__Data extract__
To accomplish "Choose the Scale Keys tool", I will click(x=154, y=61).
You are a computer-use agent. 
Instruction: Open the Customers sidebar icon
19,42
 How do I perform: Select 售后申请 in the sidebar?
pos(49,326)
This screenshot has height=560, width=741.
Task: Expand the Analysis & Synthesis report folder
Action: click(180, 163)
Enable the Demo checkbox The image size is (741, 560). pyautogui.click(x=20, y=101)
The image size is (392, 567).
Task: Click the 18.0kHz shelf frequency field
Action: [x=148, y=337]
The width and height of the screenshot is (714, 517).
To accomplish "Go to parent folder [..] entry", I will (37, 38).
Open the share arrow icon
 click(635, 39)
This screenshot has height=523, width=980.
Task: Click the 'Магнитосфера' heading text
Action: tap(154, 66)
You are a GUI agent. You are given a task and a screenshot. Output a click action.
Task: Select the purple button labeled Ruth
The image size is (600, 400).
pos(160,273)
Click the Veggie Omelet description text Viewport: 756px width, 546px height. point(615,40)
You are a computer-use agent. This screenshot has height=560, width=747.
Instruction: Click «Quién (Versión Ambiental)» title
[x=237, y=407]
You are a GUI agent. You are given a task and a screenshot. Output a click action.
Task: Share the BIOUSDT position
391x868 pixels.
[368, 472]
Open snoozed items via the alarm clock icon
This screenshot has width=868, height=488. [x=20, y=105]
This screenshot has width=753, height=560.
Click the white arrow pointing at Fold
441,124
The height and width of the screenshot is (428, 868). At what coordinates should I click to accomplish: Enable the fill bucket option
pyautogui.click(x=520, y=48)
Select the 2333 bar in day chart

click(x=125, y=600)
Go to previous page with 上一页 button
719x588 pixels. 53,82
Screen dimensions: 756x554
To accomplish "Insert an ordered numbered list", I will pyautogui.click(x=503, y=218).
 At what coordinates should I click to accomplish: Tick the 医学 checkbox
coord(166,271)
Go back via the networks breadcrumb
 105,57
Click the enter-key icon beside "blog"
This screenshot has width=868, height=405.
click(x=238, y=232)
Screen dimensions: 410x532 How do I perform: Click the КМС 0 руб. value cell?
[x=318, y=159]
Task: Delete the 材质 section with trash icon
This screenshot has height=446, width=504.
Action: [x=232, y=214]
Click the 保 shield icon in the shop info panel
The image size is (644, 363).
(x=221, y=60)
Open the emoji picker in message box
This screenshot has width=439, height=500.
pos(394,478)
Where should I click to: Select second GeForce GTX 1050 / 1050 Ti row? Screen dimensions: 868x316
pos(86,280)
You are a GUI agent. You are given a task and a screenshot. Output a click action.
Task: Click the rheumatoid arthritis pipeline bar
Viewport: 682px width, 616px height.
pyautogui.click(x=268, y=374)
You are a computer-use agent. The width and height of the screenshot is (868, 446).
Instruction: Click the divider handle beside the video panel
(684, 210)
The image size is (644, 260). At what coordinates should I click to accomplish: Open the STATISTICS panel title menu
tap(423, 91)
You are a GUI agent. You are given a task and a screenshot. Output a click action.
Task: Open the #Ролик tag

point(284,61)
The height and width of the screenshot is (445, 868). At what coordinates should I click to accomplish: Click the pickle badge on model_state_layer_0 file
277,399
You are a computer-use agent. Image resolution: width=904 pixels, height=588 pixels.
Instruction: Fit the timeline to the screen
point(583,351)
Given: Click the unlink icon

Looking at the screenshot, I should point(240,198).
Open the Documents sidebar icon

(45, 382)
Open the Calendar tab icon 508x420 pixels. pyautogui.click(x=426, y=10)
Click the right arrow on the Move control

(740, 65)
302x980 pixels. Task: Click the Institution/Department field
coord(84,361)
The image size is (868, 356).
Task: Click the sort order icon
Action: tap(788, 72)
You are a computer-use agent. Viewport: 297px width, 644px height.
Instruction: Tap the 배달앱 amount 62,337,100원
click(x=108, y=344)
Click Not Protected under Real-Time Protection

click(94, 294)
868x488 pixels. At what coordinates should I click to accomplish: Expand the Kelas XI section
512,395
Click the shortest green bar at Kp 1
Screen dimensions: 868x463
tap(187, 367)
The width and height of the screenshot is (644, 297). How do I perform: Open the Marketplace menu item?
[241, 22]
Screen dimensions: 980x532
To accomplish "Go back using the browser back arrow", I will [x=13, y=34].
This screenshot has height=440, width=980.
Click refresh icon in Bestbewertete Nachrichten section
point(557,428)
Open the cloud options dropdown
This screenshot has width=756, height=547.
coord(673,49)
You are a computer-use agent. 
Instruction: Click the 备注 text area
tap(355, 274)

__What to work on__
Using the data above, print exactly the lines from the line that contains "Instruction: Open the Customers sidebar icon" through the line that contains "Click the Veggie", with both included.

__Response__
Instruction: Open the Customers sidebar icon
19,42
 How do I perform: Select 售后申请 in the sidebar?
pos(49,326)
This screenshot has height=560, width=741.
Task: Expand the Analysis & Synthesis report folder
Action: click(180, 163)
Enable the Demo checkbox The image size is (741, 560). pyautogui.click(x=20, y=101)
The image size is (392, 567).
Task: Click the 18.0kHz shelf frequency field
Action: [x=148, y=337]
The width and height of the screenshot is (714, 517).
To accomplish "Go to parent folder [..] entry", I will (37, 38).
Open the share arrow icon
 click(635, 39)
This screenshot has height=523, width=980.
Task: Click the 'Магнитосфера' heading text
Action: tap(154, 66)
You are a GUI agent. You are given a task and a screenshot. Output a click action.
Task: Select the purple button labeled Ruth
The image size is (600, 400).
pos(160,273)
Click the Veggie Omelet description text Viewport: 756px width, 546px height. point(615,40)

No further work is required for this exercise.